(Source data)
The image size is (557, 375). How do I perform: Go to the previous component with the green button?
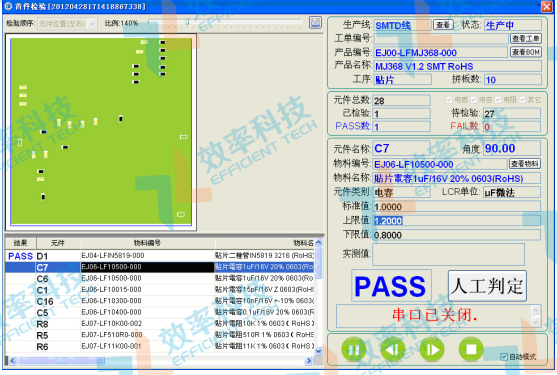pyautogui.click(x=393, y=350)
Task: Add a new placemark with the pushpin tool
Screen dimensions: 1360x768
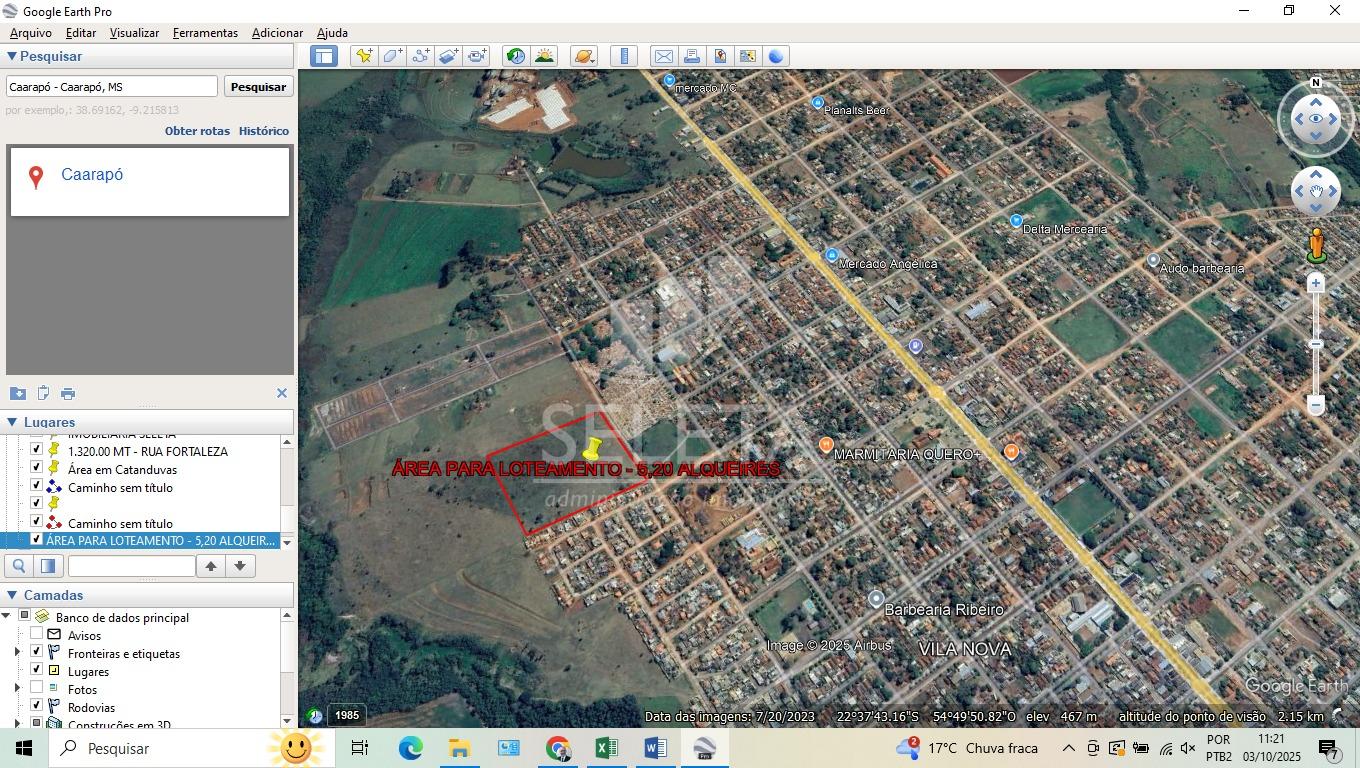Action: tap(364, 56)
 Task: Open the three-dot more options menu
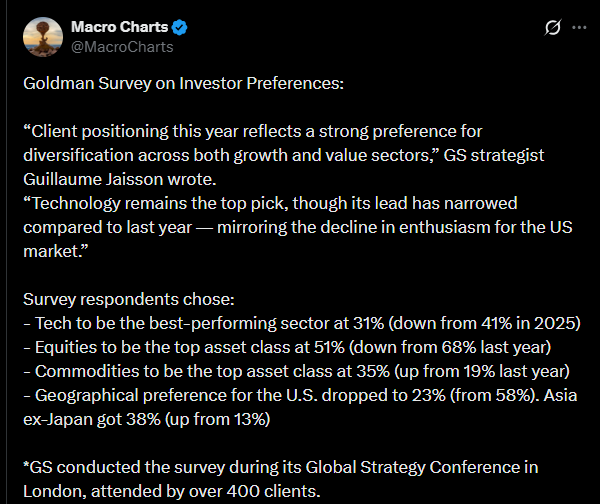[578, 28]
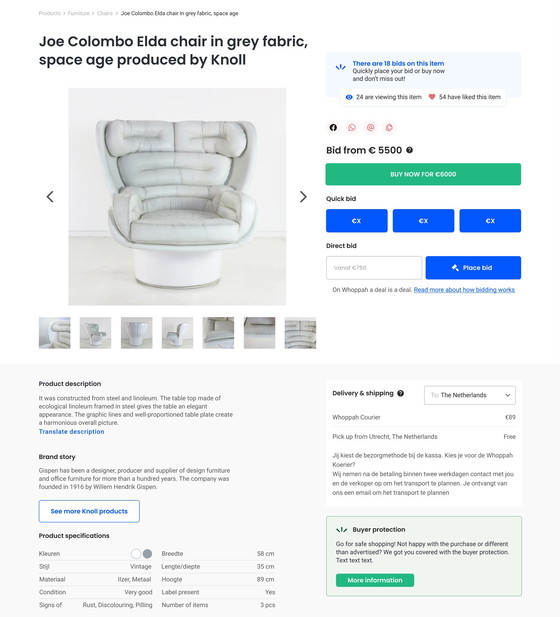560x617 pixels.
Task: Click Buy now for €6000 button
Action: coord(423,174)
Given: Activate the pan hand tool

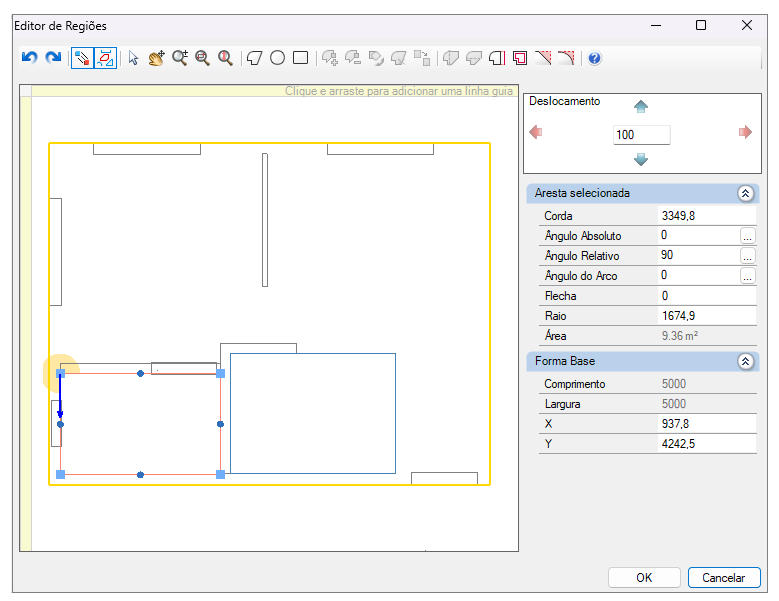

_YOUR OBJECTIVE:_ In the answer, the lines from the one containing "Task: Open the three-dot more options menu" to the end of the records above must be written out exactly, both ends included; the pictures must not appear.

_RESPONSE TO THE EXERCISE:_
 Task: Open the three-dot more options menu
[578, 28]
560x617 pixels.
Task: Click Buy now for €6000 button
Action: coord(423,174)
Given: Activate the pan hand tool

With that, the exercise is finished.